Great post! I agree that every leader should get out of their comfort zone and go in the front line to experience their own product and service as a customer. Personally, I think this will provide tremendous positive feedback that would help to improve their product and service. As you have mentioned that the side benefit of this can also produce a "Hawthrone Effect". I can only see the upside of such practice. Unfortunately, not many executives have taken such action. Thanks for another great post.

Very Best Regards,
Jason

Chris Young said...

Great post Dan! It is funny how something so simple and so obvious can be so roundly ignored by so many managers and leaders!

Thanks for the reminder to get out there and start seeing things from our customers' point of view. I've shared your post in my weekly Rainmaker 'Fab Five' blog picks of the week (found here: http://www.maximizepossibility.com/employee_retention/2010/04/the-rainmaker-fab-five-blog-picks-of-the-week-1.html) to help get my readers thinking about the customer experience in a new way.

Be well!

Dan McCarthy said...

Jason -
Thanks!

Chris -
Thanks, I really appreciate that!

Carl said...

Very interesting Dan. I definitely like the idea of making executives learn about their products from the standpoint of a customer in an uncontrolled environment. It seems way more productive than just teaching them about the products in a half day seminar.

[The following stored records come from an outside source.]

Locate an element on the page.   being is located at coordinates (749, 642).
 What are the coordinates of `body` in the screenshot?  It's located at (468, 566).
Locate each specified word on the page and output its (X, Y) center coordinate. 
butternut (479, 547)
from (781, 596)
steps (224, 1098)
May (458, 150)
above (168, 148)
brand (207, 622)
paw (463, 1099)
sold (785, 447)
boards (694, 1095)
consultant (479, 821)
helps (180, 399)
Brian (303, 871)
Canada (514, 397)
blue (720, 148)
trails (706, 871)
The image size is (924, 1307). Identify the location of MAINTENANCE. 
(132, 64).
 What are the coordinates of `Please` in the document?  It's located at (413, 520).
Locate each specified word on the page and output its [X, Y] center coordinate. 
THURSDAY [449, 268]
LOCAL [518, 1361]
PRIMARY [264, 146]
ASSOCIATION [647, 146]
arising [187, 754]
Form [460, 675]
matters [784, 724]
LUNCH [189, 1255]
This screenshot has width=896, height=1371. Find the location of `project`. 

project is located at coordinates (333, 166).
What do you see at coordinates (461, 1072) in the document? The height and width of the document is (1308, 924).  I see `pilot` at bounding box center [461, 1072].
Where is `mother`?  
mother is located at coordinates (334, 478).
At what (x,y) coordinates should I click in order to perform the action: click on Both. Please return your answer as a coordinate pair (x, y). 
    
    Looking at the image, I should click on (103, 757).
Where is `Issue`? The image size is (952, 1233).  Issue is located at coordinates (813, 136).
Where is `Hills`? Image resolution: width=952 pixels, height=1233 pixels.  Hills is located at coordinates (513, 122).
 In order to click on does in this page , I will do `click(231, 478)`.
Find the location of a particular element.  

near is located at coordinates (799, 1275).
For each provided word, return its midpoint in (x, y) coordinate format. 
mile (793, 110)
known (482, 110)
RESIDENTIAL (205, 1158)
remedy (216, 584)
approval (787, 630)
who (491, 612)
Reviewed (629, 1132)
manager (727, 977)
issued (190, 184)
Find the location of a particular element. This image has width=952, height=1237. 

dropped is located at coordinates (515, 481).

Throughout high school and college I worked at a grocery store. We had "mystery shoppers" who would critique the store on a whole list of items. Since you didn't know who they were, it was always in your best interest to give every customer the best customer service. This seems like a similar concept, but I definitely like the idea of executives doing this themselves. It definitely has more of an impact when you experience it yourself than when you read about it on a monthly report.